PCP junta-se a taxistas e questiona governo. Uber responde: "Não há concorrência desleal"

Deputado Bruno Dias questionou governo sobre alegadas violações da lei. Uber escreveu-lhe a explicar como funciona, paga impostos e cumpre a lei

O diretor-geral da Uber em Portugal, Rui Bento, decidiu responder diretamente a um conjunto de perguntas feitas ao governo pelo deputado do PCP Bruno Dias, nas quais este acusa a multinacional de "concorrência desleal" à atividade dos táxis.

Os representantes dos táxis - que já foram recebidos pelo governo e ontem, através da Associação Nacional dos Transportadores Rodoviários em Automóveis Ligeiros (ANTRAL), voltaram a pedir, em carta aberta, que o ministro da Economia faça "cumprir a lei" relativamente à plataforma Uber - receberam na semana passada mais um impulso à sua causa pelo deputado comunista, que subscreveu todas as acusações que têm dirigido à empresa.

"No caso da Uber, além de não serem passadas faturas, não pagar impostos, não pagar contribuição para a Segurança Social, não pagar o PEC, não pagar IRC nem IVA, como pagam os táxis, importa ter presente que os veículos não são inspecionados especialmente para o desenvolvimento da atividade de transporte de passageiros como são obrigatoriamente os táxis", denunciou o deputado, em carta a que o DN teve acesso. "Os trabalhadores não têm certificado de aptidão e registo no IMT como os motoristas de táxi, os veículos não têm seguros especiais com cobertura alargada como os táxis nem estão licenciados para a atividade e os valores cobrados não são alvo de aprovação junto da Direção-Geral das Atividades Económicas como os táxis".
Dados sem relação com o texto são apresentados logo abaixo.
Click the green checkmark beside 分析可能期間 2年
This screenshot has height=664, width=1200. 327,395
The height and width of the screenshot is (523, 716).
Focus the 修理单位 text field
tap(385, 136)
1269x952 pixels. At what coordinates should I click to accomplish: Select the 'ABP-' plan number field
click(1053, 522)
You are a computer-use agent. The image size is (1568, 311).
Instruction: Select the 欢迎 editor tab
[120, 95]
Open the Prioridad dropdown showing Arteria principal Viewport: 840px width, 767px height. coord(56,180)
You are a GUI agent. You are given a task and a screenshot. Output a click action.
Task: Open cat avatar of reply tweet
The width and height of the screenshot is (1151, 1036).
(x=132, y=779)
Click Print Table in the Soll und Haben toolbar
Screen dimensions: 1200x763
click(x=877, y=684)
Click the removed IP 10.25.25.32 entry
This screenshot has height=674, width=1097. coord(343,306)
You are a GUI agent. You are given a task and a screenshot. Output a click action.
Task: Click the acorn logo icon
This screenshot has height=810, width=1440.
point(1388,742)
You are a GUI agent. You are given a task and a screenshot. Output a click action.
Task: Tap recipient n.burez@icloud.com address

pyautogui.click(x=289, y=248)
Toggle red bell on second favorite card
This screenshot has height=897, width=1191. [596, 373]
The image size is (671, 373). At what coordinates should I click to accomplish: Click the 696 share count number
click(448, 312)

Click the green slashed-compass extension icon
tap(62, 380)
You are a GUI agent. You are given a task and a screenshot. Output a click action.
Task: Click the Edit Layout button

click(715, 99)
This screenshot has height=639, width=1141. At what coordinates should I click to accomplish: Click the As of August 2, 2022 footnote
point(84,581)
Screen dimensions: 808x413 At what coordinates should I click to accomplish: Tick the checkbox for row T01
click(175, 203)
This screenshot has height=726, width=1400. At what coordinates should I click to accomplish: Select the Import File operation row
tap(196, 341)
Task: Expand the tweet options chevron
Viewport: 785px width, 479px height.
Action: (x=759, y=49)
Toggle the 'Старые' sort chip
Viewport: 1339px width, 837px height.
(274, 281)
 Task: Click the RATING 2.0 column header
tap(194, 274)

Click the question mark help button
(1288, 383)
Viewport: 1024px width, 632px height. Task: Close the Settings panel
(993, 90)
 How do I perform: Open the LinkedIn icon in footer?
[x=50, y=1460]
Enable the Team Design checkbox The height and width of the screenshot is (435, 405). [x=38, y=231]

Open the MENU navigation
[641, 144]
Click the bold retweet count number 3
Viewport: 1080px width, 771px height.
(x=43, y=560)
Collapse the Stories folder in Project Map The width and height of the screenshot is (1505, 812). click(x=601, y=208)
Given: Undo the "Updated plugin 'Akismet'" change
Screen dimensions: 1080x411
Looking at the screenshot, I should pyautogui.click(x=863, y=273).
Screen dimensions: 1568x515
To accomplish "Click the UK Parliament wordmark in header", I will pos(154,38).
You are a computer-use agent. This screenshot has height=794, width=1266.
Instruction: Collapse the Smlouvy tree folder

Leia aqui a carta do deputado do PCP

Na resposta dirigida ao deputado, a que o DN também teve acesso, o representante da Uber responde ponto por ponto às acusações. Sobre o licenciamento, diz que em Portugal "opera apenas com prestadores de serviços licenciados de acordo com a legislação em vigor, nomeadamente táxis letra A, táxis letra T, operadores turísticos e empresas de rent-a-car".

Insistindo que é apenas "uma plataforma de tecnologia", que funciona da mesma forma que o Booking.com liga pessoas a prestadores de serviços hoteleiros" ou "o Airbnb liga pessoas a opções de alojamento local", a Uber garante no entanto que toda a sua atividade é escrutinada. "Todas as viagens pedidas através da Uber em Portugal são pagas de forma eletrónica e automática, e todos os cêntimos transacionados através da plataforma são rastreáveis pelos clientes, pelos bancos, pela administração fiscal", afirma a empresa. "Ao contrário do que se passa nos táxis, nas viagens realizadas através da Uber em Portugal nunca há trocas de dinheiro", acrescenta.

Leia aqui a resposta da Uber ao governo

A empresa está sediada na Holanda e é neste país que paga os impostos respeitantes aos valores cobrados aos parceiros. Mas diz que os serviços de transporte são taxados: "No final de cada viagem é automaticamente emitida uma fatura eletrónica em nome do prestador de serviço de transporte, com os dados fiscais introduzidos pelo utilizador, através de uma plataforma eletrónica homologada pela Autoridade Tributária e Aduaneira, e que inclui o IVA a ser pago ao Estado português à taxa legal em vigor."

A empresa afirma ainda ter uma "política de seguros superior ao exigido por lei", a qual prevê, nomeadamente, que "todos os veículos ligados à plataforma da Uber devem ter um seguro que inclui uma apólice de responsabilidade civil com um capital coberto mínimo de 50 milhões de euros, e uma apólice de proteção de ocupantes com um capital coberto mínimo de 10 mil euros". É ainda exigida uma "apólice de responsabilidade civil de exploração com um capital coberto mínimo de 50 mil euros, e uma apólice de proteção de acidentes pessoais com um capital coberto mínimo de 15 mil euros".

A carta de Bruno Dias ao governo é datada de 24 de fevereiro - dia do bloqueio do aeroporto de Lisboa num protesto de táxis, depois de um taxista ter sido multado pela PSP por pedir a esta para identificar um motorista da Uber. E o deputado cita esses acontecimentos, considerando que as autoridades foram "cúmplices com a violação da lei por parte da Uber".

A empresa explica que, embora esteja a correr nos tribunais um processo em que é alvo, e uma decisão pendente de recurso, esta "não vincula a operação da Uber em Portugal".